There is a War On Queer Bodies: So Go Fuck, Show off Those Sexy Bodies: and Be as Loud And As Queer As Possible

Discerning Daddy

About a month ago Tom Bianchi found himself locked out of his Instagram account. Bianchi is a well known HIV activist and photographic historian of gay culture, most notably for his photos taken in Fire Island in the 80’s. A photo of his had been reposted on Instagram. The photo, “Untitled 457” shows a naked man sitting on a bed, his back to us, looking out a window.

Instagram decided that this photo, with a man’s butt barely revealed, had broken its Community Guidelines.

After a huge amount of pressure and backlash, Instagram re-instated Bianchi’s account.

And while, in my opinion, it never should have been taken down in the first place, it’s great that it is now back up. Tom Bianchi is a Queer hero. He has chronicled LGBTQ history for over 20 years.

But what happens when you aren’t Tom Bianchi, with a huge fan base willing to come out and fight for you?
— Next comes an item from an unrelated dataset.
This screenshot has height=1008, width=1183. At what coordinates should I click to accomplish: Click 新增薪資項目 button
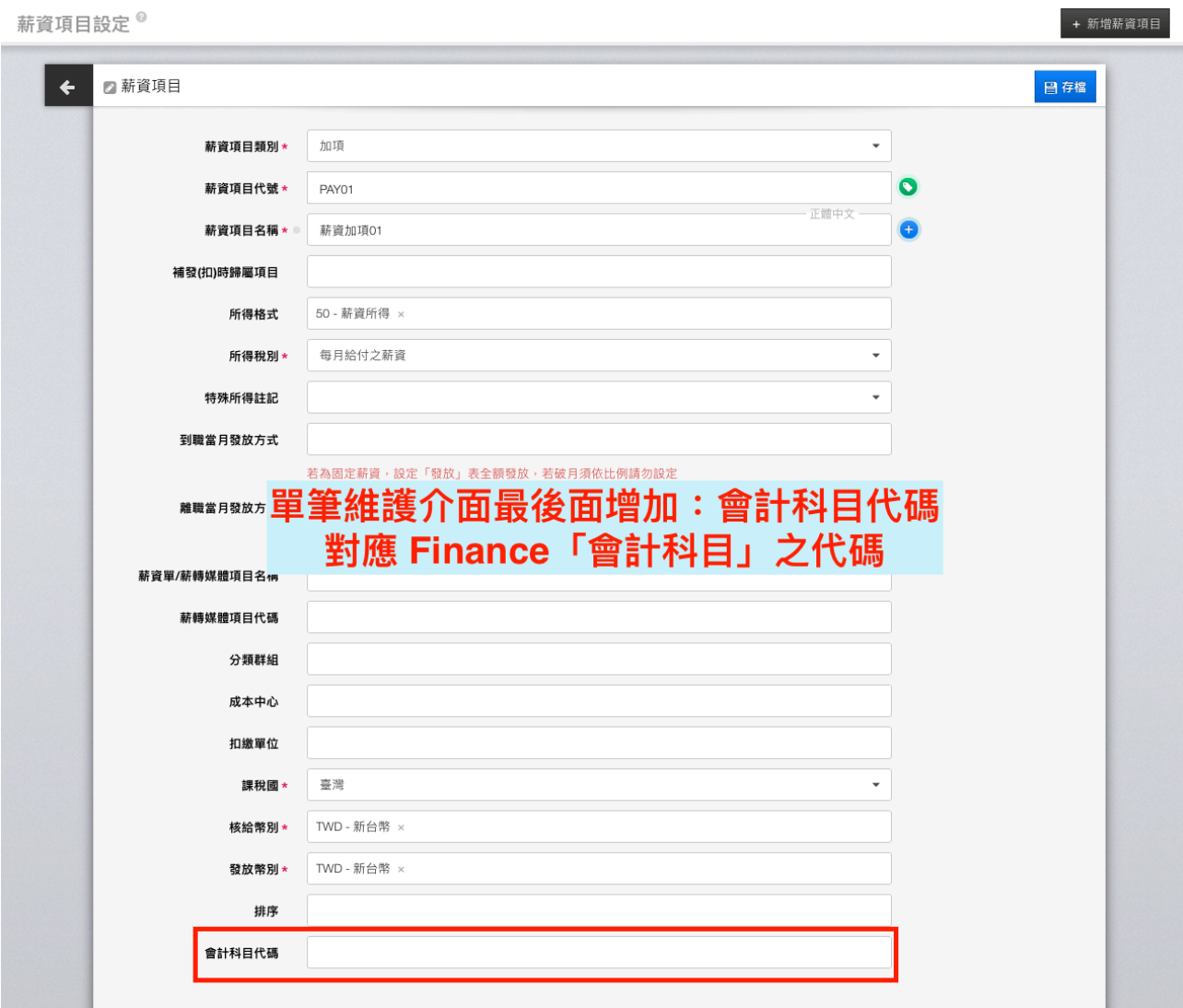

What about young queer and trans artists out there struggling for recognition, chronicling the world around them, whether through photos or videos or writing, who don’t meet the standards of Instagram or Facebook, or Tumblr? Who stands up for them?

I stayed out of this public debate. I decided that I wanted to stand back and wait, to see where things headed: if there would be any real change in how Social Media and the Mainstream Media handled our sexuality and our bodies.

That change never came.

Instead it feels like we keep moving slowly in a direction that is more repressive: restrictions put on our physicality, on our sexuality, on our gender: and how we are allowed or not allowed to express these things.

In 2019 many young artists’ careers live and die because of social media. It is a way for someone relatively unknown to build a following, to create a network of fans, to gain exposure.

It is a way to create visibility for a community often forced into the shadows.

And that is important.

As queer people, our bodies and our sexuality have been used against us for decades. Our gender has become political. Who we love and how we love, who we fuck, is political.

Facebook recently added to their guidelines a ban on all images and writings (including your private chats) that were soliciting sex or graphic in nature. This means that technically you aren’t even allowed to have sexy chat in your private messenger on Facebook between consenting adults.

Tumblr purged all accounts and images with nudity and overly sexual content, often times including shirtless gay men.

For a long time my ex-husband, Alex and I, used Tumblr, as a way to flirt. We created a joint account and we would add pictures of guys we found hot. We would take pics of ourselves: I won’t lie, my ass and dick, pics of me getting fucked, were all over Tumblr. You can have your opinions about this and your feelings and thoughts, but the truth is, we were just having fun. We were flirting, we were venturing out into a larger arena and expressing and exploring our sexuality.

And from the comments, and the amount of followers we had, people seemed to be enjoying our new exhibitionism.

We live in a world where sexuality, especially Queer and Trans Sexuality, are demonized. A world where our bodies are politicized and scrutinized: where a female nipple, the hint of balls, too much exposed ass, is considered “porn” even when the context is art, or just naturalism.

A world where how we fuck and who we fuck: how we love, is judged amoral.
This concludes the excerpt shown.